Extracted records
----------------------------------------

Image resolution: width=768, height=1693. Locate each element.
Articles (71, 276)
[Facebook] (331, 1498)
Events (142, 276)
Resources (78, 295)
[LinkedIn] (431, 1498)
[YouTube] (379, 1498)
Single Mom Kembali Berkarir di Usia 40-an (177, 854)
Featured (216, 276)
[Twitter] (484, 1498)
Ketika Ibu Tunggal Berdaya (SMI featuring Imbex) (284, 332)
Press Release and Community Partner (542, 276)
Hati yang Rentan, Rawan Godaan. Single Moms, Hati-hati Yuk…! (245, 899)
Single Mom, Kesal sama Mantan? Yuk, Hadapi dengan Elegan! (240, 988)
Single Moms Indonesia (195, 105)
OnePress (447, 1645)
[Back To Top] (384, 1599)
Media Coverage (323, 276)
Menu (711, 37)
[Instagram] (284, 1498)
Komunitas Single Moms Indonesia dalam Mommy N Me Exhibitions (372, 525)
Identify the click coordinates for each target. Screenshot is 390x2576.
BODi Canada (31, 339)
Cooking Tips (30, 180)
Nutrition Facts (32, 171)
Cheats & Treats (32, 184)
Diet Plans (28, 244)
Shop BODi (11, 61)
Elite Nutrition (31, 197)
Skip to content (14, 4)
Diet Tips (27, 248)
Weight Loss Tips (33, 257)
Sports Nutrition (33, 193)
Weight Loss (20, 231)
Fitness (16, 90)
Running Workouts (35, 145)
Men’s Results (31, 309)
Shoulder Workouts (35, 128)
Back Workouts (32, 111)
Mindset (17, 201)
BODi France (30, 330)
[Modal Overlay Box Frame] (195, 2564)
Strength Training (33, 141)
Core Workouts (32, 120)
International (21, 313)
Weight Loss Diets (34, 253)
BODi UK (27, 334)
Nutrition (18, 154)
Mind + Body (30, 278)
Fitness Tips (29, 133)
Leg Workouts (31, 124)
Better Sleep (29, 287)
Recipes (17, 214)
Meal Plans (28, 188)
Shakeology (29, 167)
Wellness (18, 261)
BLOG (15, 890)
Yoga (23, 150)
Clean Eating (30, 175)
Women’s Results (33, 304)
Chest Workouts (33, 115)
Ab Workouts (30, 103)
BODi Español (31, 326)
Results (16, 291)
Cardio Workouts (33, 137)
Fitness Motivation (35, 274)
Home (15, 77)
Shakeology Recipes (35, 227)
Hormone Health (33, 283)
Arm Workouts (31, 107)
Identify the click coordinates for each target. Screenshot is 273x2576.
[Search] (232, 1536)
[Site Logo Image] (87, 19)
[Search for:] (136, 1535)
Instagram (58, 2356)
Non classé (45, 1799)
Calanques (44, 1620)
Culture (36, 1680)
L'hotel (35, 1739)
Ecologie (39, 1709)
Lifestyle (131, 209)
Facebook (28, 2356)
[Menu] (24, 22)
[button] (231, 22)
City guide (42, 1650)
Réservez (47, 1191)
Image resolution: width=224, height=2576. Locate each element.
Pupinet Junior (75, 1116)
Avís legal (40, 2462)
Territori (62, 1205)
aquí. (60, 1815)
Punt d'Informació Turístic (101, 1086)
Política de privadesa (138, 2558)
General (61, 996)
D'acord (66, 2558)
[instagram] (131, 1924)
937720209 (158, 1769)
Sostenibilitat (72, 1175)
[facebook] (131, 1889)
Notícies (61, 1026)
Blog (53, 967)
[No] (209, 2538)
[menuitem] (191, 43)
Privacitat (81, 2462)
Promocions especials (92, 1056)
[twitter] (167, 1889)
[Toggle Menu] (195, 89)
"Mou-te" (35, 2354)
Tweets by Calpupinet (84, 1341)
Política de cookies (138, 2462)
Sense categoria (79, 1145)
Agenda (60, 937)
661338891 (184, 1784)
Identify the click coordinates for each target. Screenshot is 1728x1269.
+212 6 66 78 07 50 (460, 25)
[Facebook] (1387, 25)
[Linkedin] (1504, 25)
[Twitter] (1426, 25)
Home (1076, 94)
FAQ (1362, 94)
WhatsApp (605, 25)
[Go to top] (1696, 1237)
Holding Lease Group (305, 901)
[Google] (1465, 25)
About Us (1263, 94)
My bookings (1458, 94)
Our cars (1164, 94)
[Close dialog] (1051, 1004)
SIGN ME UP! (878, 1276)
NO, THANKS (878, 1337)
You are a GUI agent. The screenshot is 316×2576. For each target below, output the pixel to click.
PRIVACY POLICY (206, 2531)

----------------------------------------

About this exercise:
Within the data above, the span starting at the line containing "BODi Español (31, 326)" and ending at the line containing "Instagram (58, 2356)" is to be retyped exactly, with no other lines.

Answer:
BODi Español (31, 326)
Results (16, 291)
Cardio Workouts (33, 137)
Fitness Motivation (35, 274)
Home (15, 77)
Shakeology Recipes (35, 227)
Hormone Health (33, 283)
Arm Workouts (31, 107)
Identify the click coordinates for each target. Screenshot is 273x2576.
[Search] (232, 1536)
[Site Logo Image] (87, 19)
[Search for:] (136, 1535)
Instagram (58, 2356)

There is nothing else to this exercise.